As ISIS reels in Mosul siege, Baghdadi urges ‘grand jihad’

Sunday 13/11/2016
Yazidi woman fighting with Kurdish peshmerga forces

BEIRUT - As Islamic State (ISIS) is under siege in Mosul, its last urban strong­hold in Iraq, its leader, Abu Bakr al-Baghdadi, is trying to rally his fighters to fight a “grand jihad” to the death.

“This… total war and the great jihad that the Islamic State is fight­ing today only increases our firm belief, God willing, and our con­viction that all this is a prelude to victory,” the self-proclaimed ISIS caliph said in an audio recording released on November 3rd, his first such address since December 26th, 2015.

But it was not clear from the 31-minute recording whether Baghdadi was in Mosul alongside his estimated 6,000 jihadist fight­ers as he ordered them, outnum­bered at least 10-1, to fight to the last man.

A Western intelligence source said on November 3rd that Bagh­dadi was no longer thought to be in Mosul.
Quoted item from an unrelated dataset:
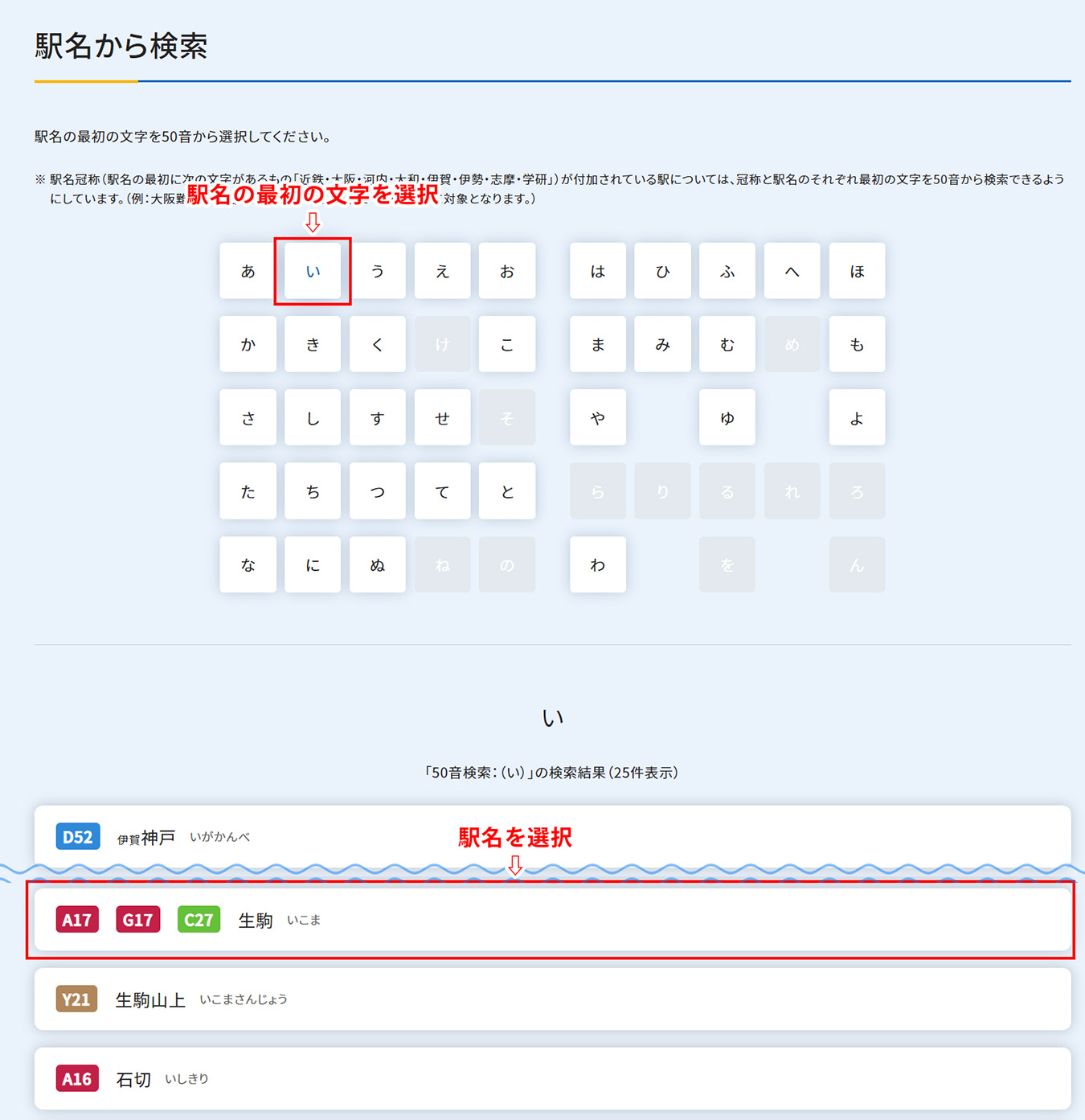Choose the か kana button
Viewport: 1085px width, 1120px height.
248,344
The US military said Baghdadi and his close aides had fled to Syria. If those reports are accurate, jihadist morale may be dwindling.

The jihadists have had two years to prepare for the biggest military operation since they overran a third of the country in the summer of 2014 and proclaimed a new Is­lamic caliphate.
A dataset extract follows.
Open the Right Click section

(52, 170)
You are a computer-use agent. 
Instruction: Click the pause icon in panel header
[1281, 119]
ISIS fighters, including foreign volunteers, are putting up stiff re­sistance against a 60,000-strong force, an eclectic mix of two US-supported Iraqi Army divisions, Kurdish peshmerga fighters and Iranian-backed Iraqi Shia militias, with the United States providing air cover.

It is difficult to gauge the morale of the ISIS fighters entrenched in the city, the symbolic capital of the ISIS caliphate. Front line re­ports indicate they are fighting hard, making the attacking force pay heavily for its steady advance.
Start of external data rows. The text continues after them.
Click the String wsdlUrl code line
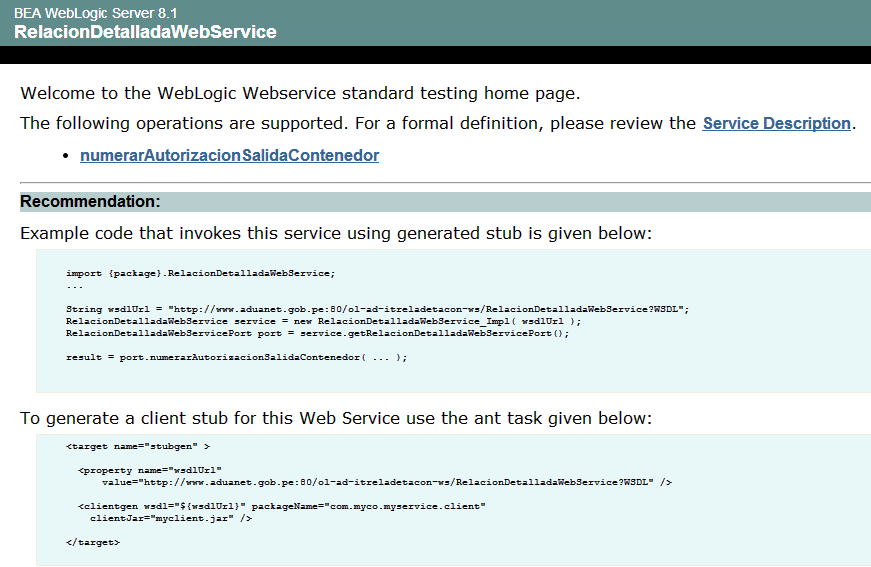The height and width of the screenshot is (567, 871). pyautogui.click(x=378, y=309)
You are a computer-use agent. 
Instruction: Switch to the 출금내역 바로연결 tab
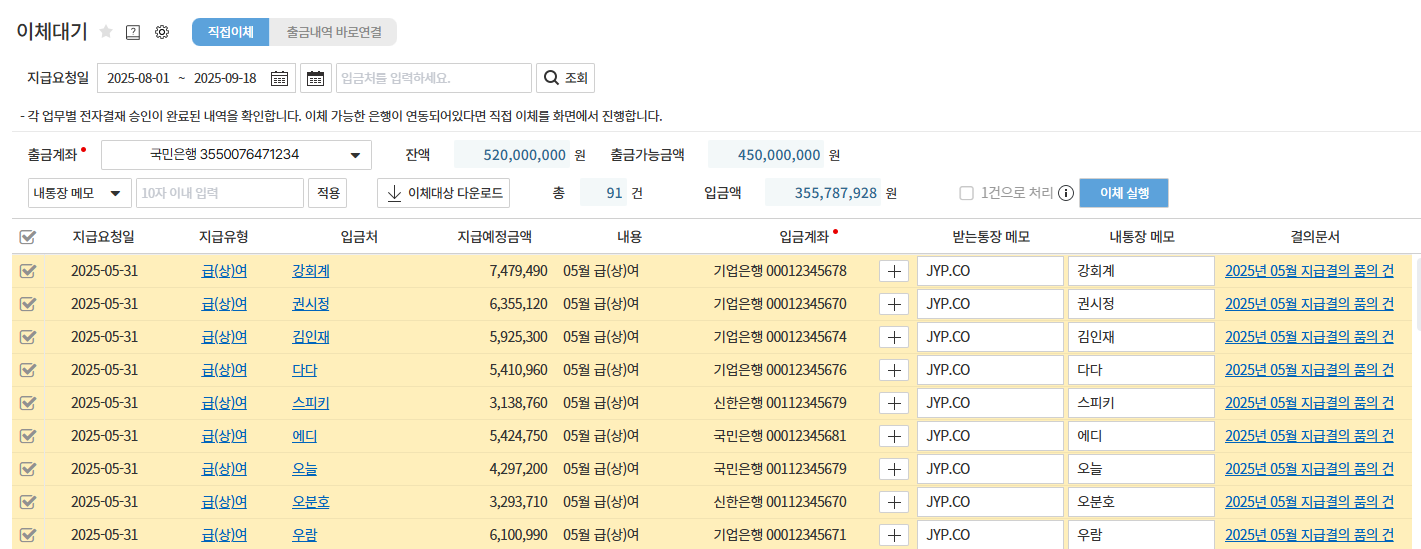coord(333,32)
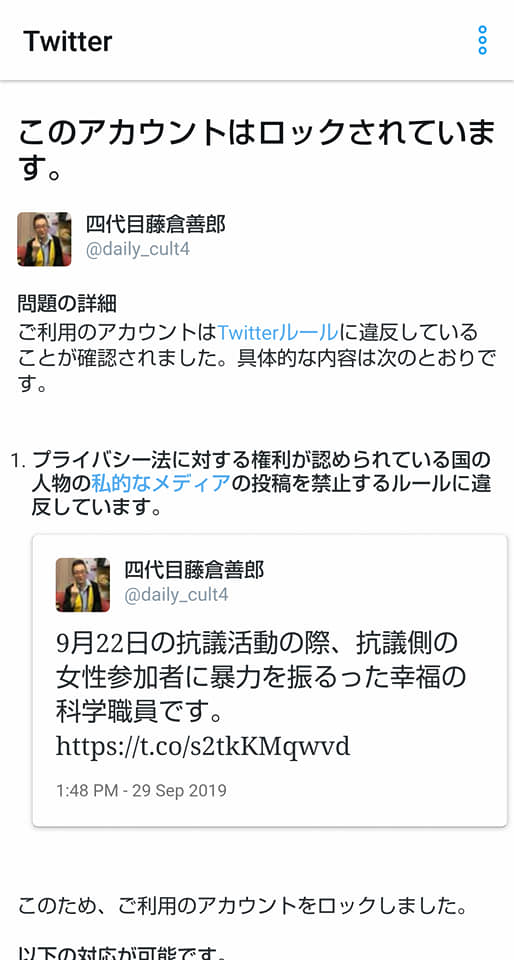This screenshot has width=514, height=960.
Task: Tap the avatar inside the embedded tweet
Action: pos(83,585)
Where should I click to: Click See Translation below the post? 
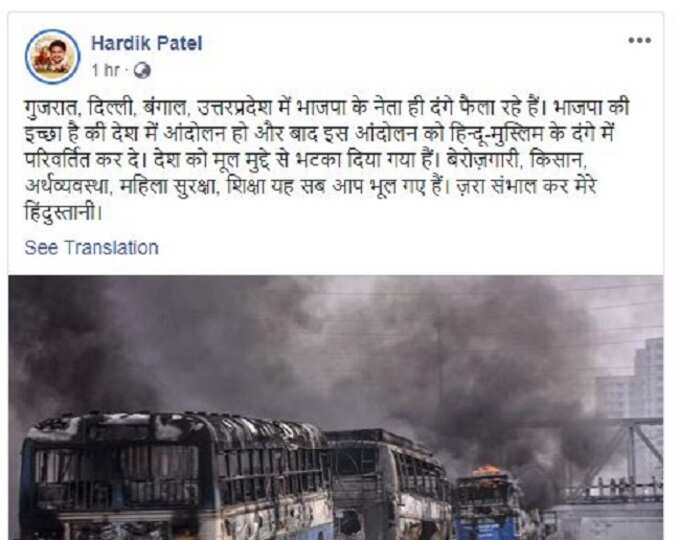tap(92, 248)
The jihadists have built elabo­rate defences: A maze of concrete barricades in the narrow streets, a network of tunnels and booby traps. All of Mosul’s five bridges across the Tigris river have been wired with explosives.

ISIS suicide attacks and flank assaults are taking a heavy toll. The estimated 1 million civilians remaining in the battered city are used as human shields to pre­vent air strikes. Mass graves have been discovered by the advancing troops.

UN human rights spokeswoman Ravina Shamdasani said on No­vember 8th that ISIS fighters have moved 1,500 families and 300 cap­tured Iraqi soldiers to around Mo­sul airport. “They’re either intend­ed to be used as human shields or, depending on their perceived affiliations, killed,” she warned.

The importance of Mosul is re­flected in the stand ISIS seems to be making there, something it did not do in other Iraqi cities which have been liberated, such as Fal­luja and Ramadi.

Before the Mosul battle began, civilians there reported the jihad­ists were getting jumpy — making sweeps to uncover mobile phones and other communications equip­ment that could be used to pass on intelligence.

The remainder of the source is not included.